TASK DETAILS: In the data below, render the stretch from the line containing "Viewport: 1612px width, 1220px" through the line containing "[x=773, y=694]" as a Markdown table with the columns Number and Content: one row per line, blank lines skipped, pictures left out.

SUPPLIED MATERIAL:
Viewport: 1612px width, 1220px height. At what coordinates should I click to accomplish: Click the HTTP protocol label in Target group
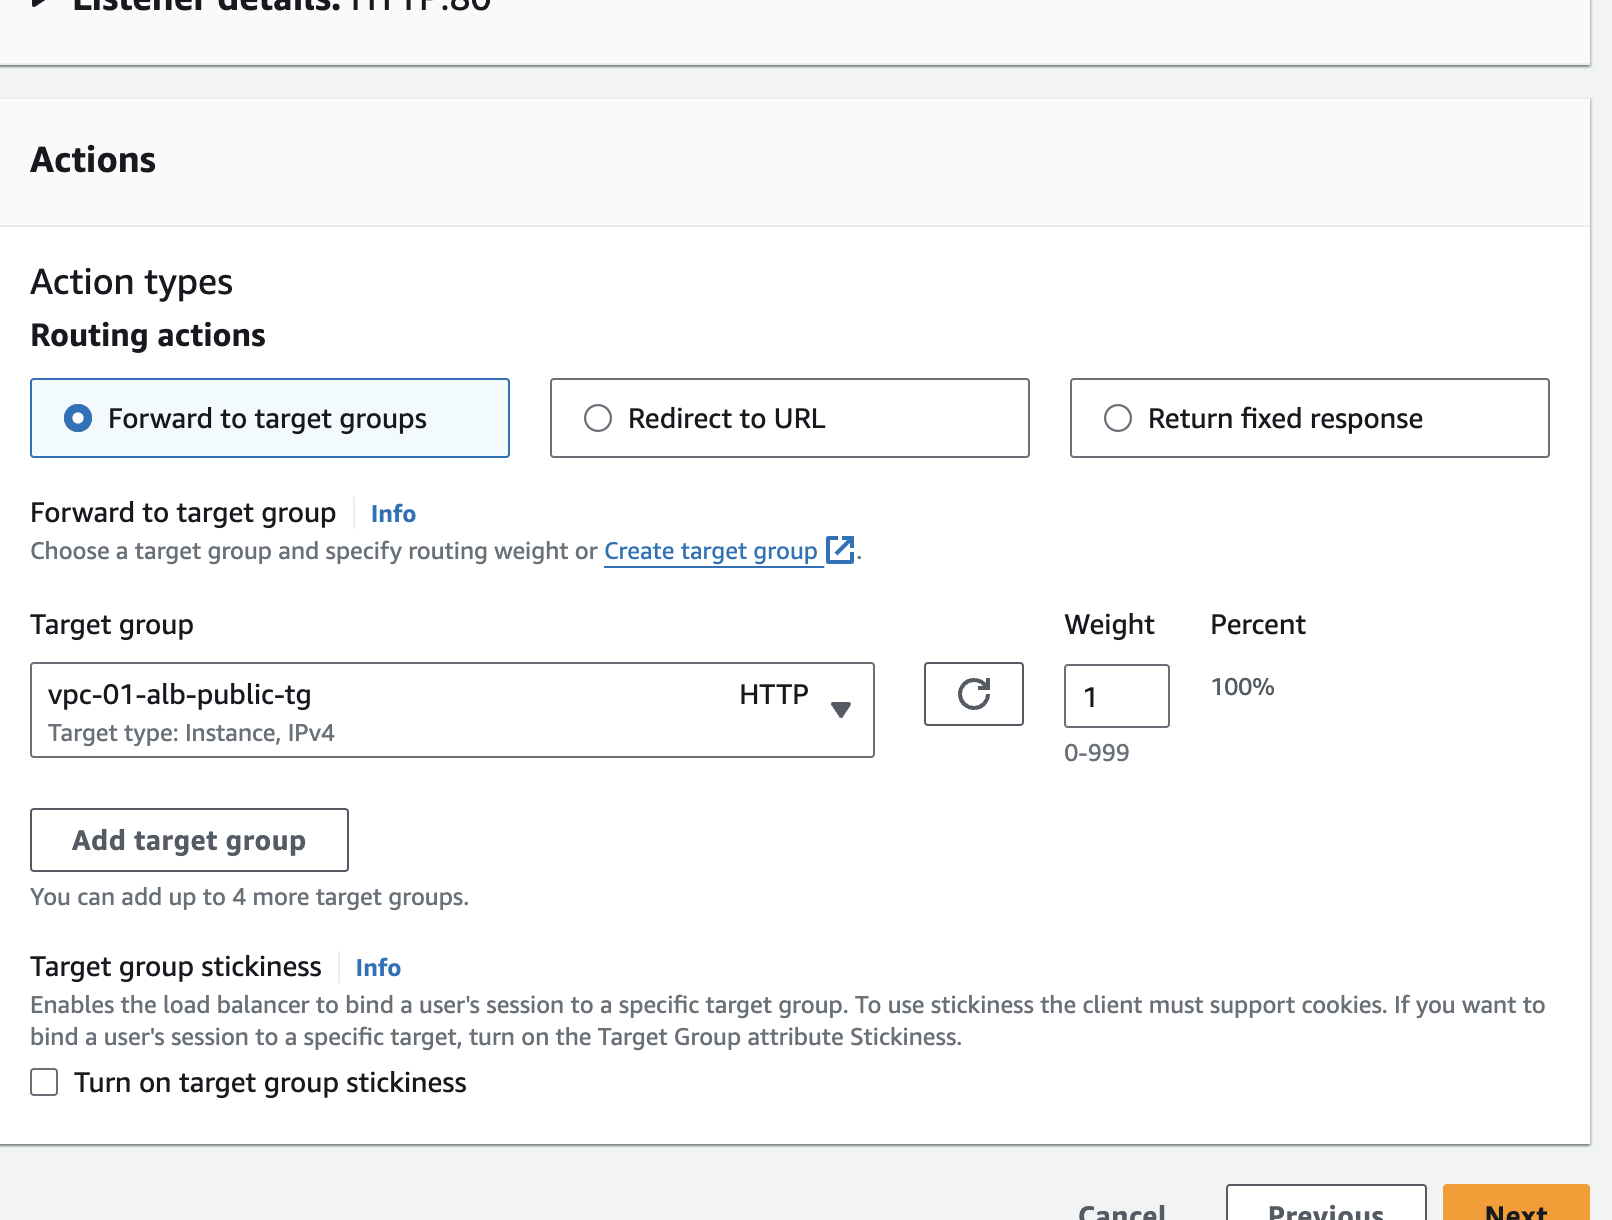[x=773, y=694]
==
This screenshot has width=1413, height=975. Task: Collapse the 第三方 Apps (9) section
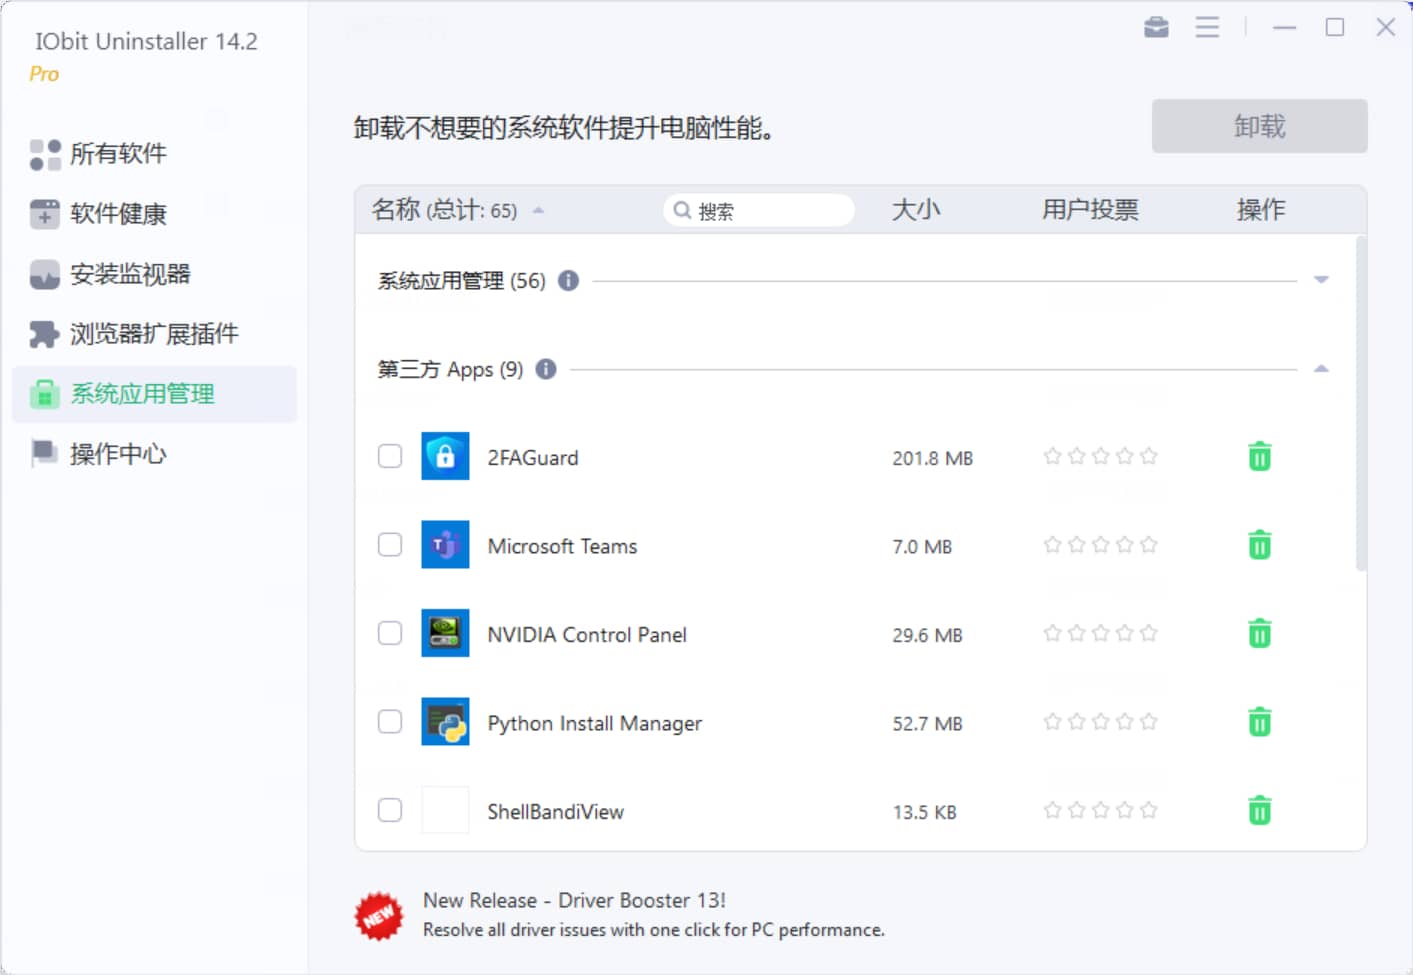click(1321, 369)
--
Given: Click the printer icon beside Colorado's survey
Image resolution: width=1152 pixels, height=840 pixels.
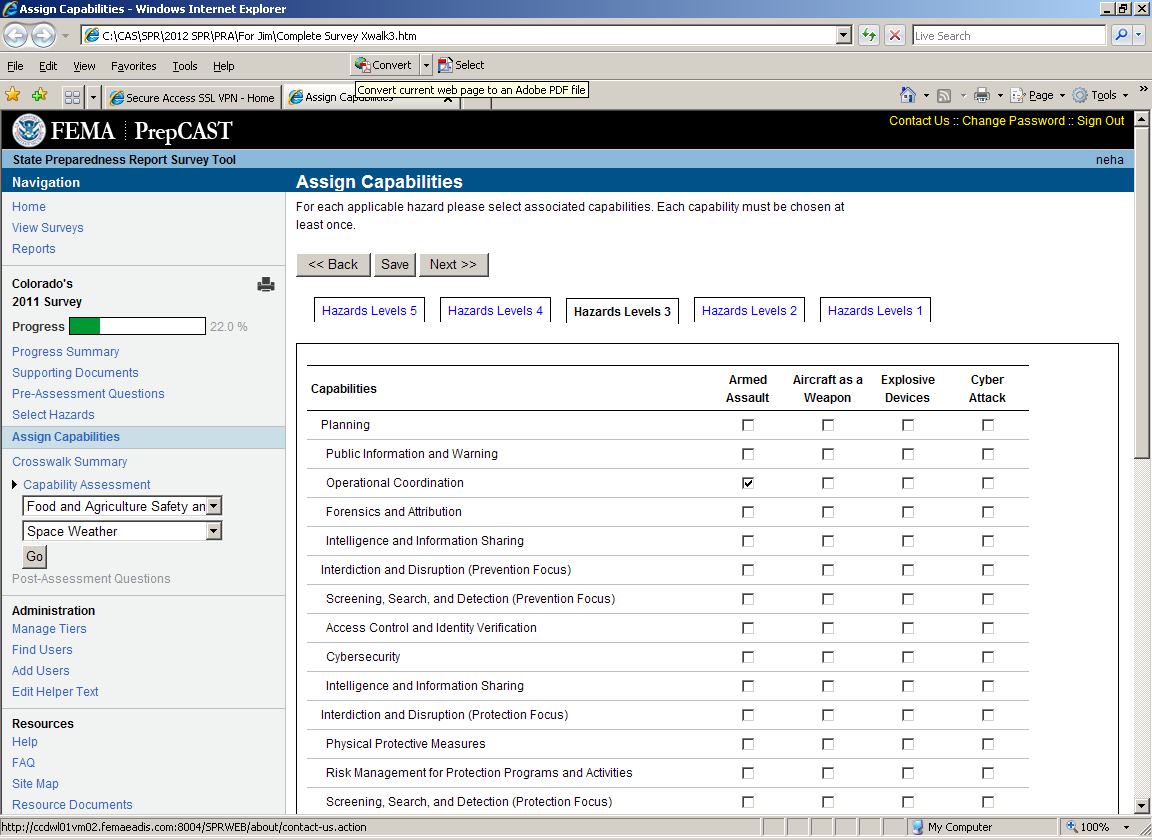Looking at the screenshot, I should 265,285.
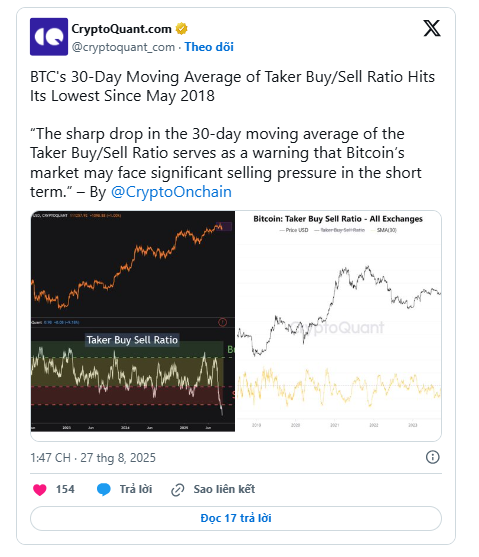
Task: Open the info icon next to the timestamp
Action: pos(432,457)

ANSWER TO THIS PROBLEM:
| Number | Content |
|---|---|
| 1 | Viewport: 1612px width, 1220px height. At what coordinates should I click to accomplish: Click the HTTP protocol label in Target group |
| 2 | [x=773, y=694] |